Each record should be output exactly, with every character kept.

### Dataset

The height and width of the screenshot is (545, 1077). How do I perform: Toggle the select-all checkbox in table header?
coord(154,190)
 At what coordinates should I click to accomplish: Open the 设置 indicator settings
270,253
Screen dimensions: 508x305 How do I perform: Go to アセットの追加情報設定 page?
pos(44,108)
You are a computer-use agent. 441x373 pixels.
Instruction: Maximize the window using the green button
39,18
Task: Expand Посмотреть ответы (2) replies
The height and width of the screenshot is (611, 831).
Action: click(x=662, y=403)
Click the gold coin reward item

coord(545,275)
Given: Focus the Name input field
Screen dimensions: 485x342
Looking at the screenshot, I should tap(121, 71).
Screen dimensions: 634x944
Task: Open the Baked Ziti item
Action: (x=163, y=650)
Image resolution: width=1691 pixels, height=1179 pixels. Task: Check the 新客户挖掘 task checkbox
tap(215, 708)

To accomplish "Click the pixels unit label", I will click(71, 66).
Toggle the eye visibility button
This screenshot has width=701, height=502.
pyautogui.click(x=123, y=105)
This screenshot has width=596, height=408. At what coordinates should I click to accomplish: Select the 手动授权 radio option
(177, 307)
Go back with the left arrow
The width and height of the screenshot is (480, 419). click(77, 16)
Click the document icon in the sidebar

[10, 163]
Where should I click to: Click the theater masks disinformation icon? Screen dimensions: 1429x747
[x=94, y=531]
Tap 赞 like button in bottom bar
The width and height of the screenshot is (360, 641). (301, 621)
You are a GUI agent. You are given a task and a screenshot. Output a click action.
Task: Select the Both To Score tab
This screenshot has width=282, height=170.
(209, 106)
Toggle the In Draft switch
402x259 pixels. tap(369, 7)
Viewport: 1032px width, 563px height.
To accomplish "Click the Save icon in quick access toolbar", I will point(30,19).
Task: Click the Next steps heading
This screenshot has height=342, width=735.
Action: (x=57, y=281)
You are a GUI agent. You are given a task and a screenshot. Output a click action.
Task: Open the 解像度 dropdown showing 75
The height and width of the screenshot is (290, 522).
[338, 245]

######

Task solution -
The height and width of the screenshot is (545, 1077). How do I perform: Toggle the select-all checkbox in table header?
coord(154,190)
 At what coordinates should I click to accomplish: Open the 设置 indicator settings
270,253
Screen dimensions: 508x305 How do I perform: Go to アセットの追加情報設定 page?
pos(44,108)
You are a computer-use agent. 441x373 pixels.
Instruction: Maximize the window using the green button
39,18
Task: Expand Посмотреть ответы (2) replies
The height and width of the screenshot is (611, 831).
Action: click(x=662, y=403)
Click the gold coin reward item

coord(545,275)
Given: Focus the Name input field
Screen dimensions: 485x342
Looking at the screenshot, I should tap(121, 71).
Screen dimensions: 634x944
Task: Open the Baked Ziti item
Action: (x=163, y=650)
Image resolution: width=1691 pixels, height=1179 pixels. Task: Check the 新客户挖掘 task checkbox
tap(215, 708)

To accomplish "Click the pixels unit label", I will click(71, 66).
Toggle the eye visibility button
This screenshot has width=701, height=502.
pyautogui.click(x=123, y=105)
This screenshot has width=596, height=408. At what coordinates should I click to accomplish: Select the 手动授权 radio option
(177, 307)
Go back with the left arrow
The width and height of the screenshot is (480, 419). click(77, 16)
Click the document icon in the sidebar

[10, 163]
Where should I click to: Click the theater masks disinformation icon? Screen dimensions: 1429x747
[x=94, y=531]
Tap 赞 like button in bottom bar
The width and height of the screenshot is (360, 641). (301, 621)
You are a GUI agent. You are given a task and a screenshot. Output a click action.
Task: Select the Both To Score tab
This screenshot has width=282, height=170.
(209, 106)
Toggle the In Draft switch
402x259 pixels. tap(369, 7)
Viewport: 1032px width, 563px height.
To accomplish "Click the Save icon in quick access toolbar", I will point(30,19).
Task: Click the Next steps heading
This screenshot has height=342, width=735.
Action: (x=57, y=281)
You are a GUI agent. You are given a task and a screenshot. Output a click action.
Task: Open the 解像度 dropdown showing 75
The height and width of the screenshot is (290, 522).
[338, 245]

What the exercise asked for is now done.